One of the fundamental decisions a writer needs to make is to choose the setting for their story or novel. I have travelled quite a bit, so this affords me a broad palette of possibilities when deciding where to set the story. Sometimes I write science fiction, so there's an additional element of time which can also contribute to the overall setting.
My first novel, Growing Up Single, is a coming-of-age story set in multiple locations. I ended up using several of the places I'd traveled to as settings, including New York City, Paris, the Riviera and Montreal. When writing a setting, I like to visualize in my mind's eye what I see and then include salient details in the description that I put in to words. My goal is to sketch in enough sensory detail so that the reader can imagine them being within in the scene. I'm visual by nature, but adding a sprinkling of description using the other senses can really flesh out a scene. Let's consider an example.
I love being on the water, but the ocean has a very different feel than being alongside a lake. If I'm writing about a walk on the beach by the seashore, the description would seem incomplete if no mention was made of the salt-infused air. One might also feel the squishing of sand between the toes and hear cries of a passing seagull on this same walk. As writers, we can include all of this sensory data in our descriptions, or weave in particular highlights and let the reader add in the rest.
I find that writing about particular locations is highly subjective. Paris is one of my favorite places, but when I listen to people talk about the city, inevitably they have found their own version of the city which has nuances that differ from my own experience. At the same time, when I read Hemingway's delightful memoir, A Moveable Feast, much of which was set in the Paris of the Twenties, the city he described was quite recognizable. One can still visit famous cafes by Montparnasse and other parts of Paris, and imagine that Hemingway is over in a corner scrawling notes for his next novel.

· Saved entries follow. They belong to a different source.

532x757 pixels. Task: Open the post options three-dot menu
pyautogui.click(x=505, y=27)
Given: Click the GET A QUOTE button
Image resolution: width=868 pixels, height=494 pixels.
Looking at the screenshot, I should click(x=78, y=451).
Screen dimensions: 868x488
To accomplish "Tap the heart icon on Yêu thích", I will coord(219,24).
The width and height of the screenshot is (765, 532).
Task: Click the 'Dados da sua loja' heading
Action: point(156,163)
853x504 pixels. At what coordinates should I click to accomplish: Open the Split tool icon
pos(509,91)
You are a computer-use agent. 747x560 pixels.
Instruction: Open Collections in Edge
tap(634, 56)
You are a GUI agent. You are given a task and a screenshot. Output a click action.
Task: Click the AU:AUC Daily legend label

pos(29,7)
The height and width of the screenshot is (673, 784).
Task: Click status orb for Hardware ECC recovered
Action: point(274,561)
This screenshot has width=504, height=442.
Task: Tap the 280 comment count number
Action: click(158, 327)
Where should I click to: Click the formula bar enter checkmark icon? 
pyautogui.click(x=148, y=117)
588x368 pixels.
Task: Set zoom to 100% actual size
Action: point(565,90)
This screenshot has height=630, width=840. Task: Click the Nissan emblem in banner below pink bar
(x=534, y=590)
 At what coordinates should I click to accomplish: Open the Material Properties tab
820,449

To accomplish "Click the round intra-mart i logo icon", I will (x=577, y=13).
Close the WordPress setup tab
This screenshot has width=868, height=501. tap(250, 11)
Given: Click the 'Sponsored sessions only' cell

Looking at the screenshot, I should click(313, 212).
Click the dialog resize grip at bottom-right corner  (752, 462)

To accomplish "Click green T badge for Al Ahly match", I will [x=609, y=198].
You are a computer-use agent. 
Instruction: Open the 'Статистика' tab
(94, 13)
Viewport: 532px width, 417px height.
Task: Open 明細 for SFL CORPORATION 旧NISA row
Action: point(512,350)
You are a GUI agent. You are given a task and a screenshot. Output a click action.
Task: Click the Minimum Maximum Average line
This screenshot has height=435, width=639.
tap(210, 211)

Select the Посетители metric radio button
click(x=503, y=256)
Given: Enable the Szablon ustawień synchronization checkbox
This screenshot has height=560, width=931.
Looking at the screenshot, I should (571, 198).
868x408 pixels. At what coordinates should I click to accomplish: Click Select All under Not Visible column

The next time you visit someplace new, imagine what it would be like to use this setting in a story. If you're a writer, you may be storing away the details or impressions of a location for potential use later on. As a reader, you can consider how you'd feel if the location you're visiting appeared in a story and how you would react to that. In stories, we tend to focus on the characters, but things can get a lot more interesting if they're in a location which helps push them into new realms of experience.